4 Awesome Ingredients (that wouldn’t fly under the Reinheitsgebot)

Imagine a world where the only ingredients allowed in beer were hops, malts, water and yeast? It doesn’t sound all that bad at first. You would still be able to enjoy a great number of beer styles, whose profiles have been finely tuned over centuries to yield the most satiating results. Take the Germans for example;  they were all about the ‘purity’ of their ingredients, even creating laws around it with the Reinheitsgebot.

When you think about it, those four simple ingredients in combination can do so much, but what would we be missing out on? The world of beer would look a whole lot different if everyone played by the German rules, instead of having experimented with their methods and inputs. I for one am thankful that we beer lovers haven’t settled and are continuing blaze new trails, try new and increasingly wacky things and not be afraid to get outside of our comfort zones.
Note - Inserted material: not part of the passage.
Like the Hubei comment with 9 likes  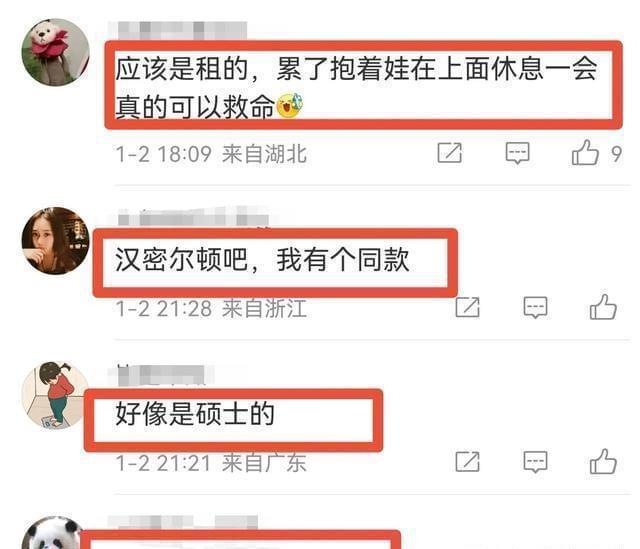point(585,152)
In the spirit of being different, here are four ingredients that I have come across recently that have excited the beer nerd in me:


Coffee flavours are naturally occurring in many beers styles brewed using dark, roasted malts. In general, it is considered perfectly compatible with Stouts, Porters or Schwarzbiers, for example. What’s often overlooked, however, when assigning the ‘coffee’ label to describe flavours and aromas present in beer, is that coffee in and of itself has flavour intricacies.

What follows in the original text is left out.